The need for consumer involvement in innovation processes has been recognised for four decades. Consumer involvement as a part of open innovation is an important strategy in the food sector, specifically for enhancing consumer acceptance and promoting successful market introduction. The purpose of this paper is to systematically analyse the concept of consumers’ role and the level of consumer integration and interaction in recent food innovation processes.
In 2016, a three-step literature search was performed to identify the state-of-the-art scientific literature on consumer-involvement approaches and methods in the food sector. These methods and approaches were qualitatively analysed based on categories in accordance with the qualitative content analysis method.

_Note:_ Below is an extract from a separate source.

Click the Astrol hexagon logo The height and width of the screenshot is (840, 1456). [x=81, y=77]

A key finding is that most implemented consumer-involvement approaches and methods fall under von Hippel’s manufacturer-active paradigm rather than the customer-active paradigm (CAP). However, there are practical reasons for the low diffusion of CAP. The presumed reasons include needed change of the perception of roles and of organisational structures, as well as a lack of trust among actors.

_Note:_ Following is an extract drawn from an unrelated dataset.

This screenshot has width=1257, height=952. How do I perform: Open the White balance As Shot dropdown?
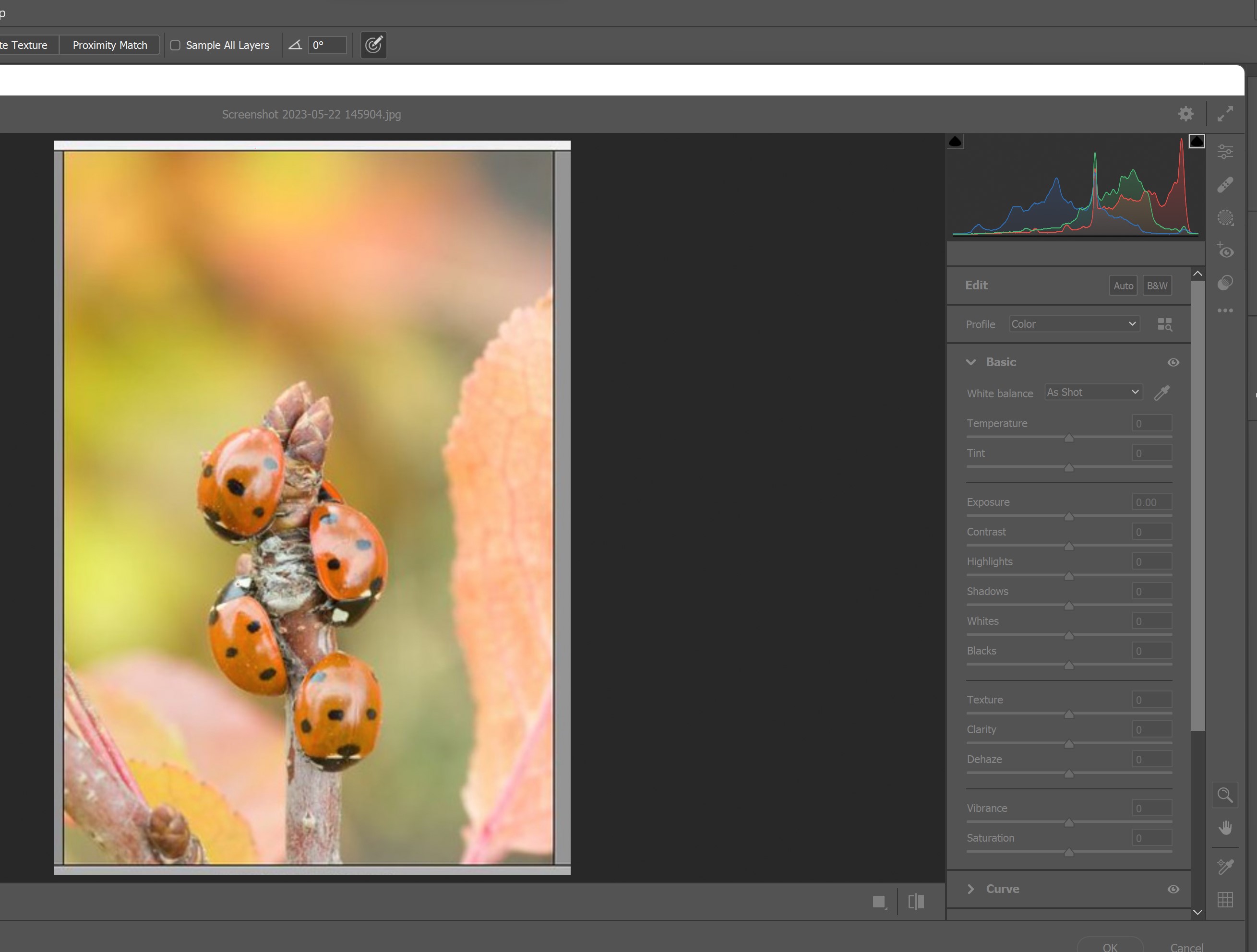point(1093,392)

There remains a need to promote an active role for consumers, especially amid changing consumer demand and increasingly conscious consumer behaviour concerning food production and processing conditions.
This paper contributes to the theoretical and practical discussion about innovation management by reflecting on the innovation paradigm underlying an approach or method. The paper may also have practical implications for the choice and implementation of business models that consider consumers’ role.